Work order:
From the first line of the listing below to the line containing "You are a GUI", write out everything exactly. No pictures.
*** Data to examine Section Begins ***
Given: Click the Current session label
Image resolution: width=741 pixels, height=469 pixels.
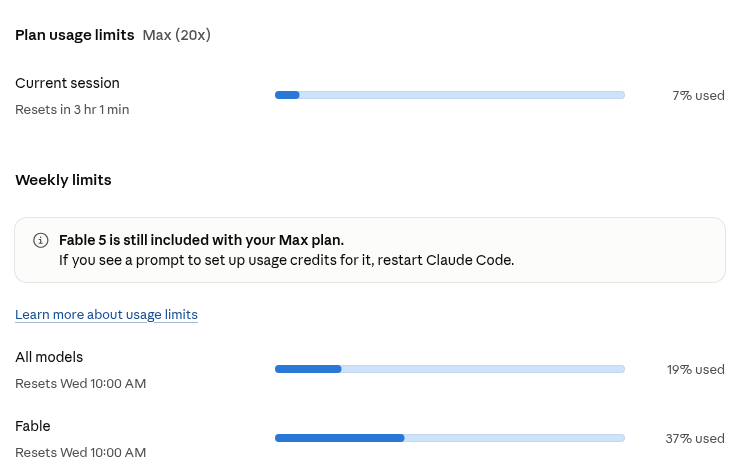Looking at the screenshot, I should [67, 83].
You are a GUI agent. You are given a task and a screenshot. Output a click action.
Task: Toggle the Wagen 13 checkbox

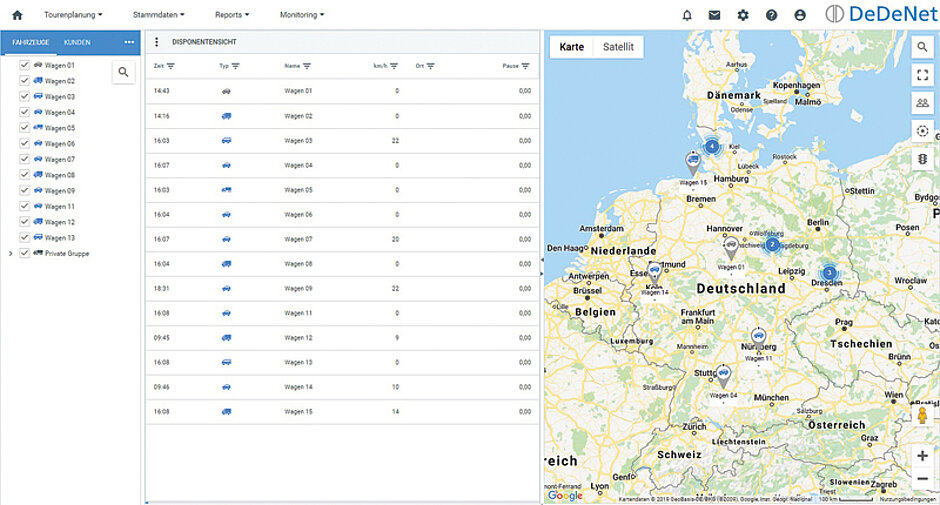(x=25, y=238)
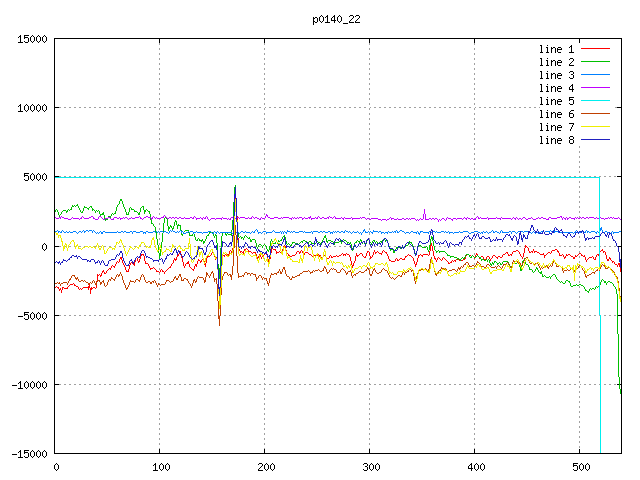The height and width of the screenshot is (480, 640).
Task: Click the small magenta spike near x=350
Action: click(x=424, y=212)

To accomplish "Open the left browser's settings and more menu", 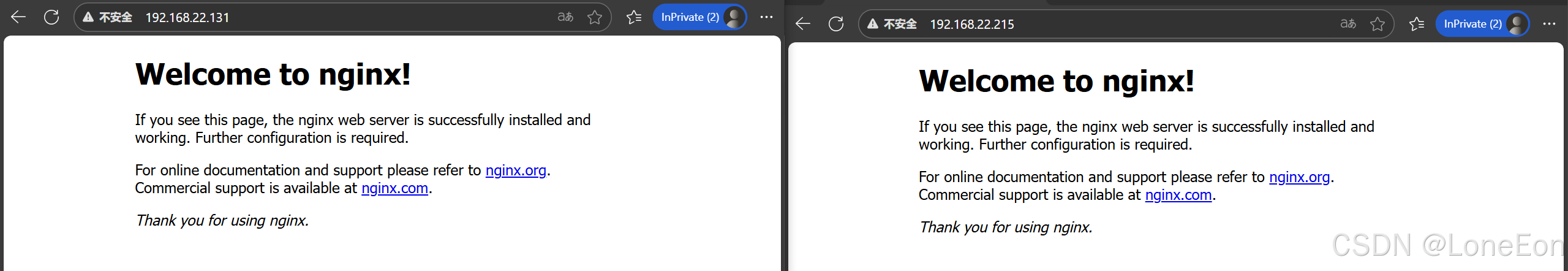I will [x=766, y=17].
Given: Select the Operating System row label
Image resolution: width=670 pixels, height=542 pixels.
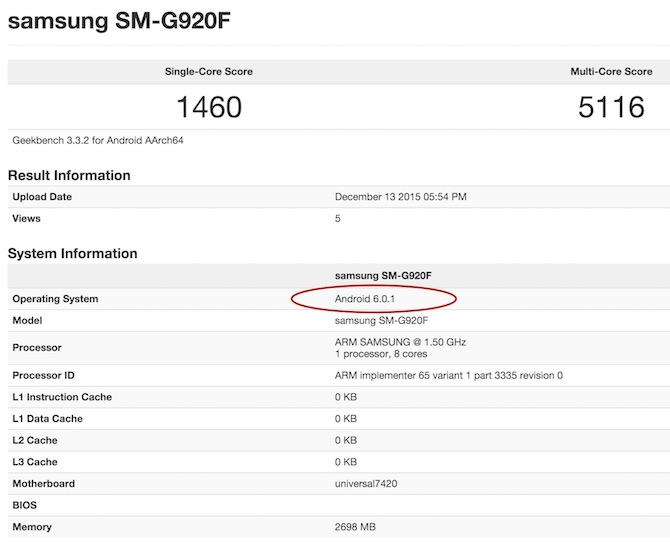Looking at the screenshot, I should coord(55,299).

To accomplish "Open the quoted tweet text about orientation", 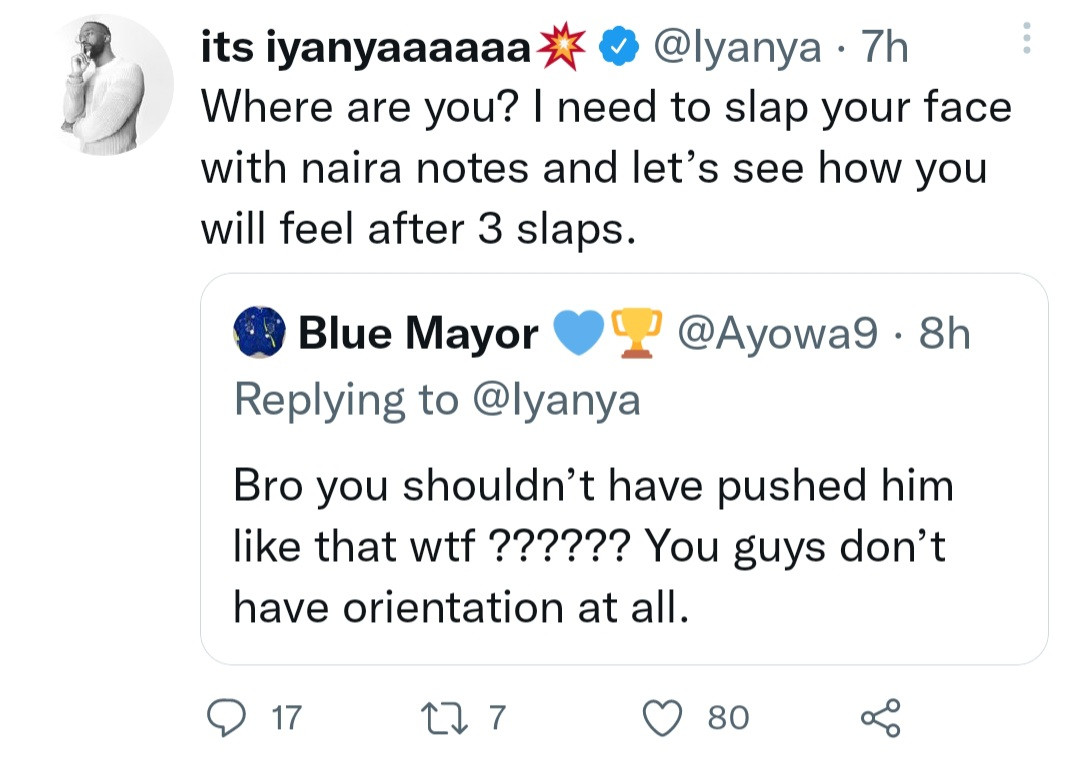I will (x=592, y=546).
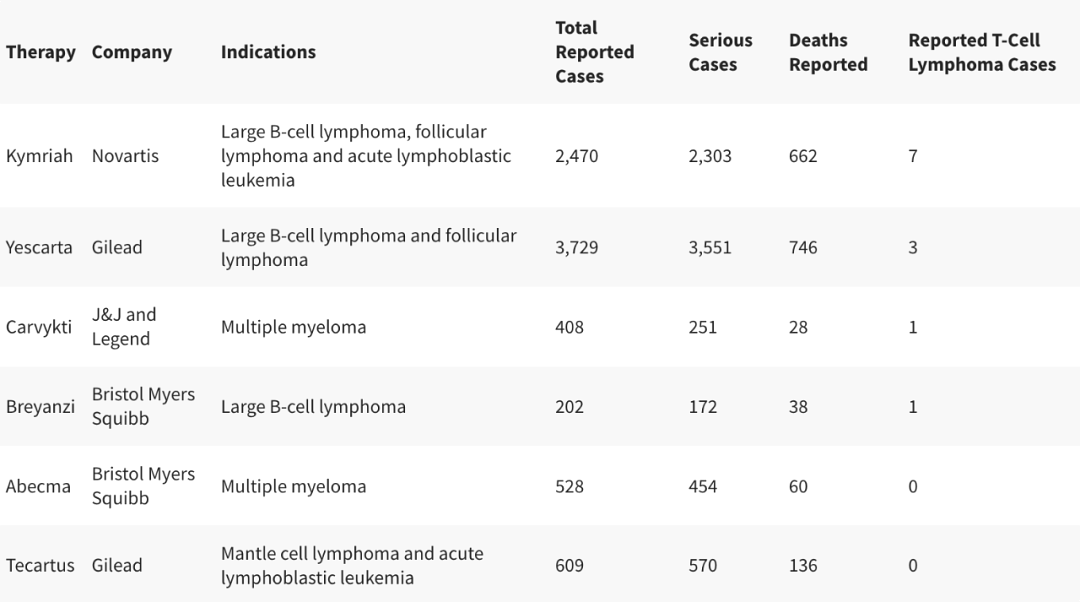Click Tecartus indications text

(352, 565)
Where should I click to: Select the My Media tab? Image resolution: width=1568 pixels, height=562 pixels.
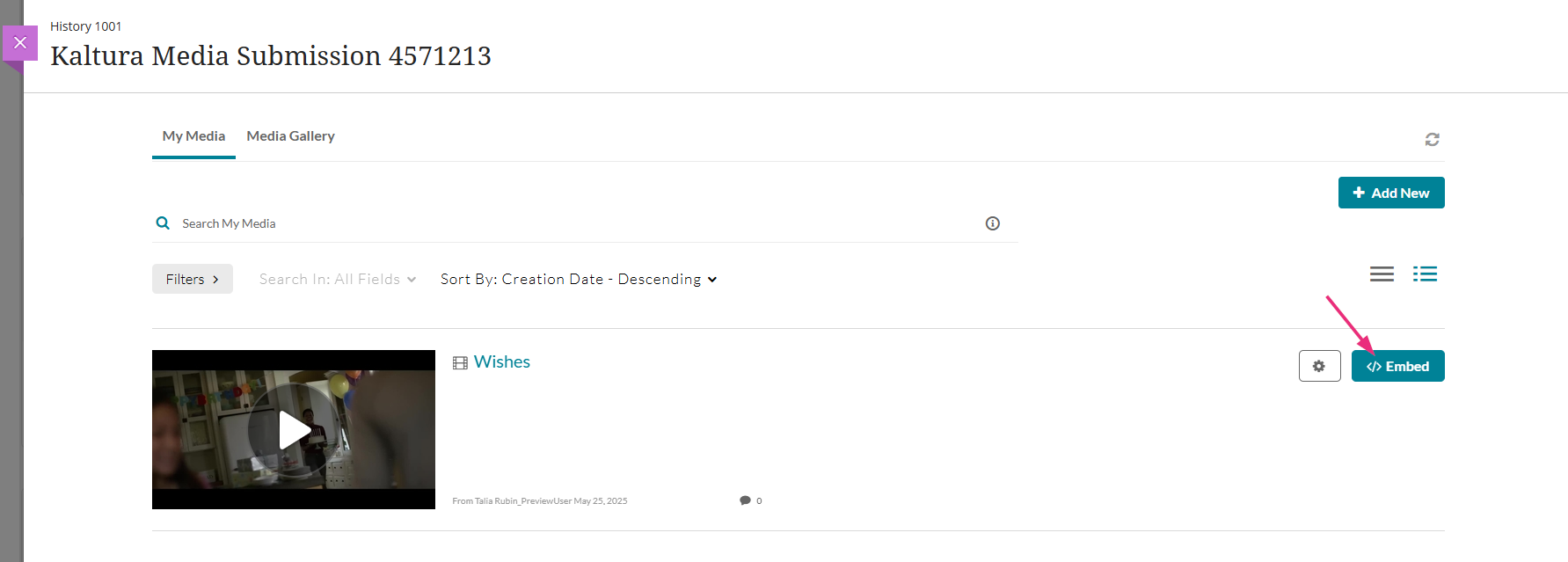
*** Data to examine Section Ends ***
Response area:
Given: Click the Current session label
Image resolution: width=741 pixels, height=469 pixels.
Looking at the screenshot, I should [67, 83].
You are a GUI agent. You are given a task and a screenshot. Output a click action.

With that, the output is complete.